The most important thing about the Intent History is that you check it regularly. It gives you the awareness you need to solve problems better and even get ideas for new features.


The reviews in the Alexa Skill catalogue can be a great source of good news, as well as bad. They are an essential feedback tool for you and can also contain information about problems and tips for new features. Here, too, we have developed some best practices:

  • Positive written reviews are first and foremost nice to read and give you the confirmation that you have done something right. However, it is difficult to extract approaches to improve an Alexa Skill based on these positive ratings. But use it for your own motivation. Occasionally, fans of a Skill will also suggest new features in their positive review.
  • Even 5-star ratings without text are also a great motivational boost, but usually don't really help with the analysis and improvement process of your Skill because they were received without justification and void of any details. However, good job!         
  • Purely negative reviews, which are also destructive or unjustified, usually do not help either. Some negative reviews do not deal directly with the Alexa Skill. Maybe the user was just having a bad day or their coffee was cold. Don't waste too much energy on these reviews but if you feel they are unjustified you can also contact support.
  • Constructive negative reviews are the most helpful. They hurt psychologically, but they are great sources of feedback on how you can improve your Alexa Skill. Take any constructive criticism seriously and to try to solve the problem in a timely manner. 
  • It can be helpful to respond to both negative and positive reviews, even if the chances of the user reading it and updating it themselves are very small. However, since other users can also read your replies, it strengthens the confidence that an Alexa Skill is currently being looked after, that the developer cares about the user experience, and can be a source of additional support as customers scroll through (similar to a Q&A).

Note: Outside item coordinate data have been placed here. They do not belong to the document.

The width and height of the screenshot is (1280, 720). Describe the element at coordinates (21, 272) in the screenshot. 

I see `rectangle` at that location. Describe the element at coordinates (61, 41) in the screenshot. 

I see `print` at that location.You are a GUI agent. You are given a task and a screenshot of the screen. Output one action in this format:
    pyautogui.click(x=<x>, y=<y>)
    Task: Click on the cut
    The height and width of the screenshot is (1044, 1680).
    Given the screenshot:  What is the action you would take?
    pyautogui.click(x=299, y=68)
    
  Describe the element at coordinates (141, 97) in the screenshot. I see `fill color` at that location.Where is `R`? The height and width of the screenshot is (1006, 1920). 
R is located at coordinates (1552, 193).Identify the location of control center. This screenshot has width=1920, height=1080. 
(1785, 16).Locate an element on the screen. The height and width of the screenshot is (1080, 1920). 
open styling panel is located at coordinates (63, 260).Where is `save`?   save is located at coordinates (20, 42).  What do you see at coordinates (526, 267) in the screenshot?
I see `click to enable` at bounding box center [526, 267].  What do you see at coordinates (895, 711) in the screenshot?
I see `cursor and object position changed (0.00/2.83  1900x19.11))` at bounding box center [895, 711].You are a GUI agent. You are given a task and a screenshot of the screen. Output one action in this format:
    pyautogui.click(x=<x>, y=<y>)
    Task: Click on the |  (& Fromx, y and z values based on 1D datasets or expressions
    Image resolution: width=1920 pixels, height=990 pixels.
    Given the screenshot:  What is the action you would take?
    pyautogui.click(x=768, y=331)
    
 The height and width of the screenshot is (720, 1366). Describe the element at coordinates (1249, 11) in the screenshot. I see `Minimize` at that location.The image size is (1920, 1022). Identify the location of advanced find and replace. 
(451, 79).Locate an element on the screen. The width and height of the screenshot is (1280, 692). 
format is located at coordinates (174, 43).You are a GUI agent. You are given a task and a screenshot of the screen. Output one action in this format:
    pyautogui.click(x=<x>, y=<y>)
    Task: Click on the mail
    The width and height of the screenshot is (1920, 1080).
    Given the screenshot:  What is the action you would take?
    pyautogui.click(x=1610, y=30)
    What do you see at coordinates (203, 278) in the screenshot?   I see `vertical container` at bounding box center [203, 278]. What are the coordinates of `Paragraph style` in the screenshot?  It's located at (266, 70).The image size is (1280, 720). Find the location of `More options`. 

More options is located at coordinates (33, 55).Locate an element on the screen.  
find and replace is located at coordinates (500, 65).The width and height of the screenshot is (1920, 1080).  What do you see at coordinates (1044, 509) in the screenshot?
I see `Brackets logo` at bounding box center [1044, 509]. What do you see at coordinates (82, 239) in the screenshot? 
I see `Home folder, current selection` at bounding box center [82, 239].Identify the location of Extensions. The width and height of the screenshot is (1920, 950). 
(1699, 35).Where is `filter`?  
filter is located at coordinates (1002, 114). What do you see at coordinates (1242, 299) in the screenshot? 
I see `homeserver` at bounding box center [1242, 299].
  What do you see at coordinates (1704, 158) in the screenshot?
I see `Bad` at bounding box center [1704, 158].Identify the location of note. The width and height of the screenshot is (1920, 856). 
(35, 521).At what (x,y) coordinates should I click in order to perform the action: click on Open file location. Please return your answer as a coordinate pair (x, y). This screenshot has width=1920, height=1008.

In summary, cherish any positive reviews but embrace the (constructive) negative ones.


Stay on the ball!

You shouldn’t blindly adopt any new feature that the Alexa Team provides immediately. Having said that, you should keep yourself informed about innovations as some can be relevant for your particular use case and could open up new experiences that were not previously possible. This can be done via this Alexa Developer Blog or via the Developer Newsletter. Another great source is the Feature Updates section.

Sometimes, a new feature can instantly solve an older problem that you had to find a workaround for. Other times, parked ideas from the past that you couldn't implement with the feature-set at the time suddenly become unblocked. So definitely keep yourself informed about these innovations and make your own roadmap for the future.


I hope this post was able to shed some light on how you can continuously improve and expand your Alexa Skills. Check the metrics regularly, clean up problematic utterances in the intent history, don't be afraid of negative reviews and keep up to date with what's new. Cheers!